Everything about him is sharp. His body is covered in pointed black scales that glister in the candlelight, overlaying each other like plate armor and looking as tough to pierce. His enormous head is ringed by a barbed crown of spikes on his neck, and those spikes follow the ridge of his spine down to the tip of his tail. Tooth and claw wait to be unleashed, shining like polished metal, even the wings tucked against his body tipped in talons as long as Rey’s forearm.

He’s everything she was led to believe he would be.  _ Worse _ . The sword is going to be completely inadequate against him. 

Rey is going to die here.

But he doesn’t move yet, tipping his head to one side like he’s examining Rey. Then he opens his mouth.

“It’s you.”

Rey almost drops the sword at the sound of the deep voice, which vibrates through the cave and up through her feet into her body. She wasn’t expecting the dragon to speak.
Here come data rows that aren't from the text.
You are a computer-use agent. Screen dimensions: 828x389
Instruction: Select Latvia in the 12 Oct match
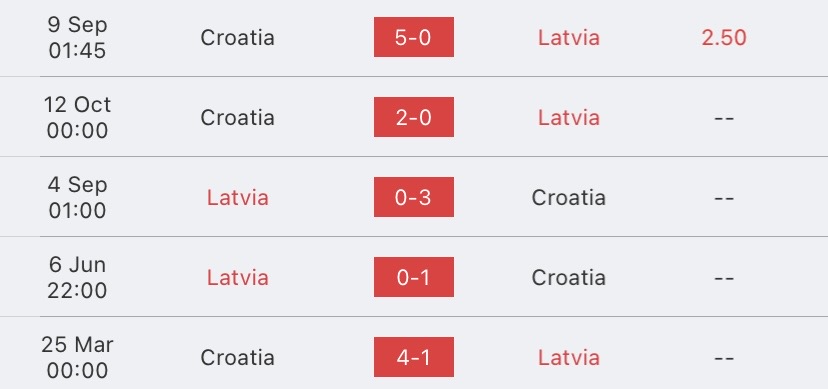pos(569,117)
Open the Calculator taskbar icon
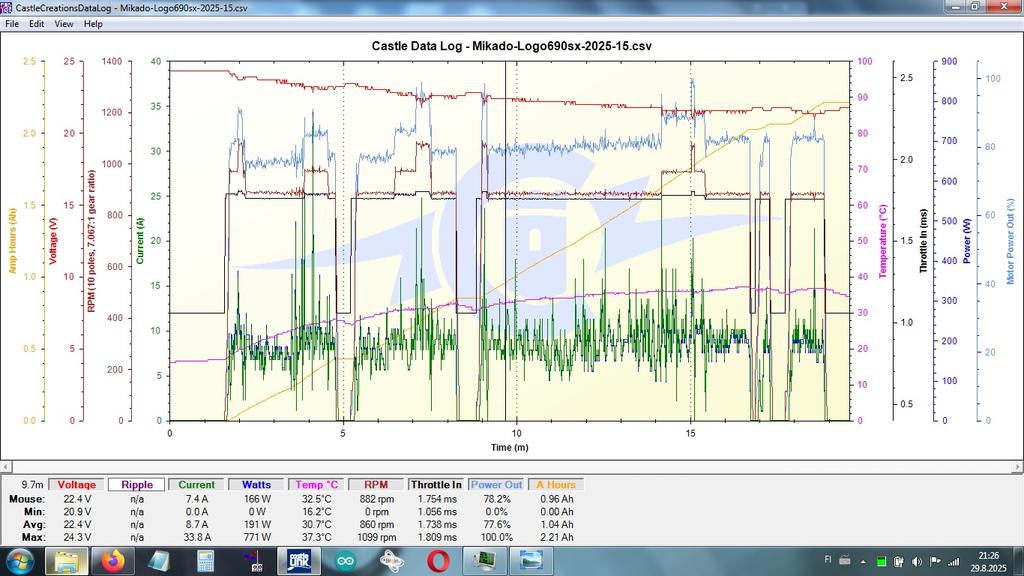The height and width of the screenshot is (576, 1024). pos(205,561)
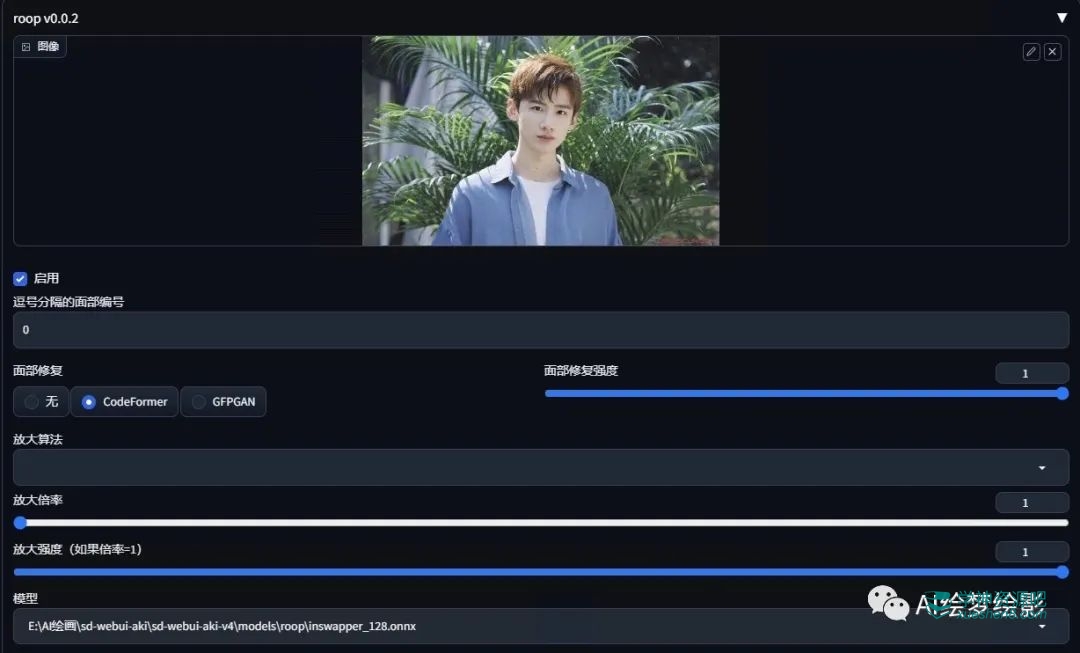Click the 图像 label icon
1080x653 pixels.
26,47
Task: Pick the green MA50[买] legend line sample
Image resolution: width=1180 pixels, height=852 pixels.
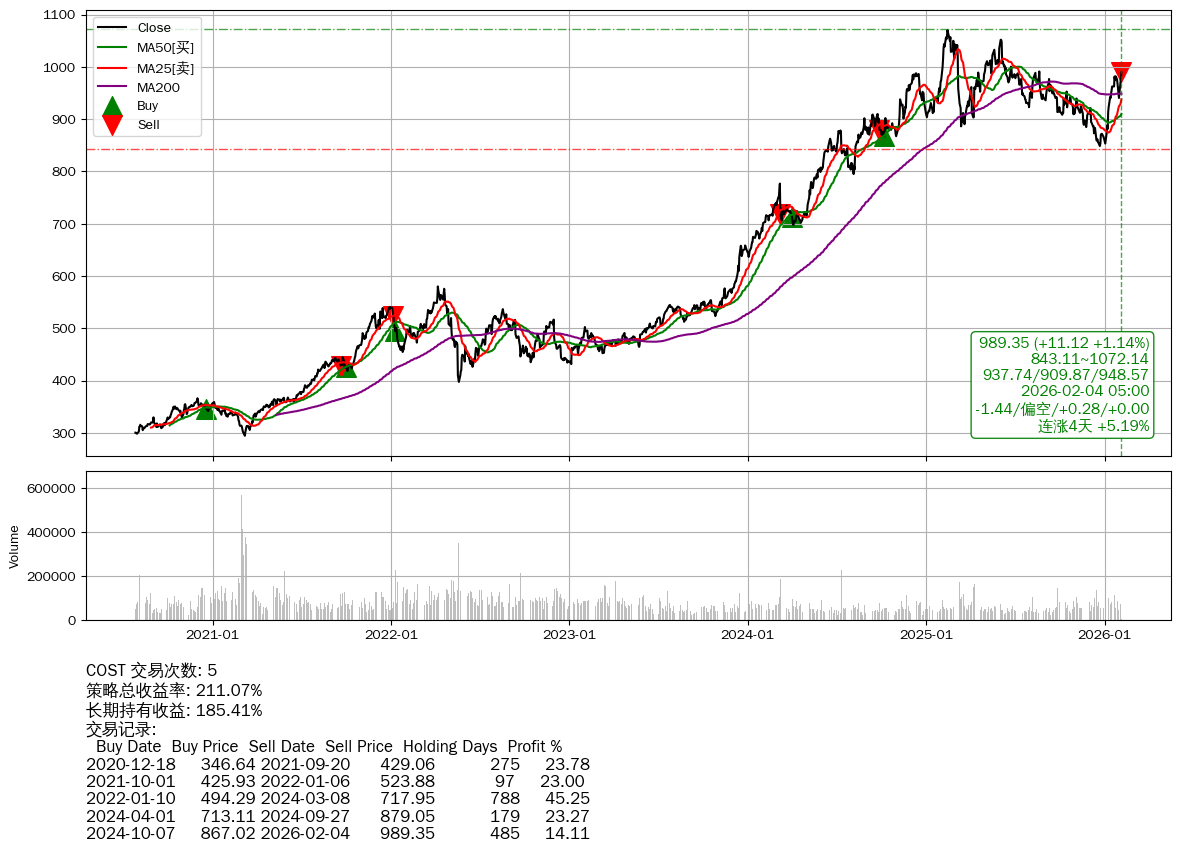Action: [x=113, y=47]
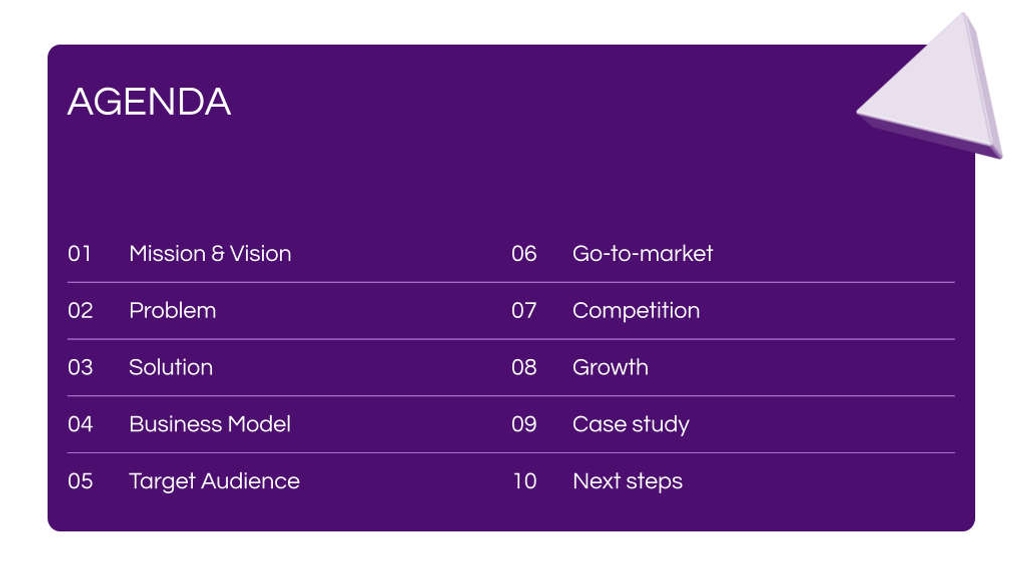Jump to the Target Audience entry
Viewport: 1022px width, 575px height.
click(x=214, y=481)
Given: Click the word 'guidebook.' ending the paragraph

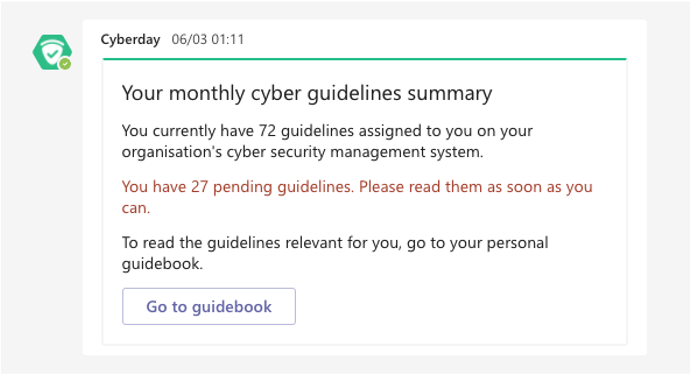Looking at the screenshot, I should [162, 264].
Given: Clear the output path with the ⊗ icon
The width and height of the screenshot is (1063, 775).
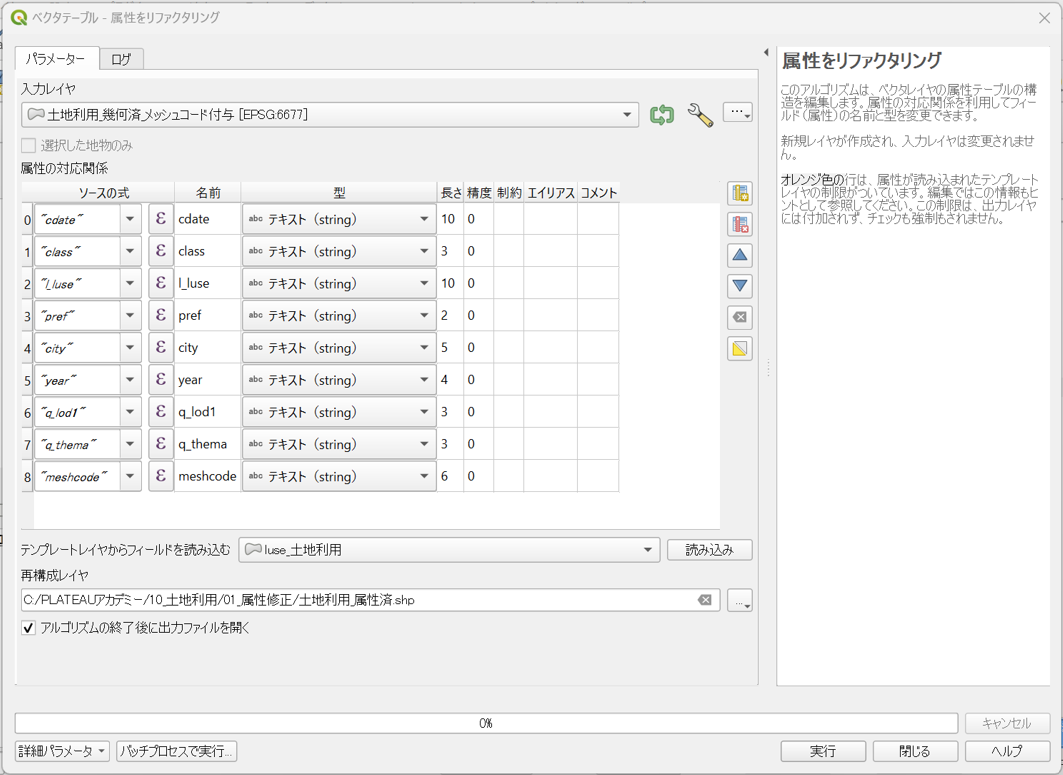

Nor had she anticipated the intelligence in his eyes, the level stare that makes it clear this is not a mindless beast ready to devour anything that stumbles across its path. 

She tightens her grip around the hilt and keeps the blade steady. 

“Me?”

Kylo Ren dips his head in an approximation of a nod. “I knew he’d send somebody. Eventually.”

This is a distraction. He clearly intends to toy with Rey until he’s ready to kill her, and she can’t allow any fight to begin on his terms. She wishes she had her old staff—the sword feels all wrong in her hands and she’ll need to get in very close to strike a killing blow at his throat or belly. If only the staff would be any match for a dragon.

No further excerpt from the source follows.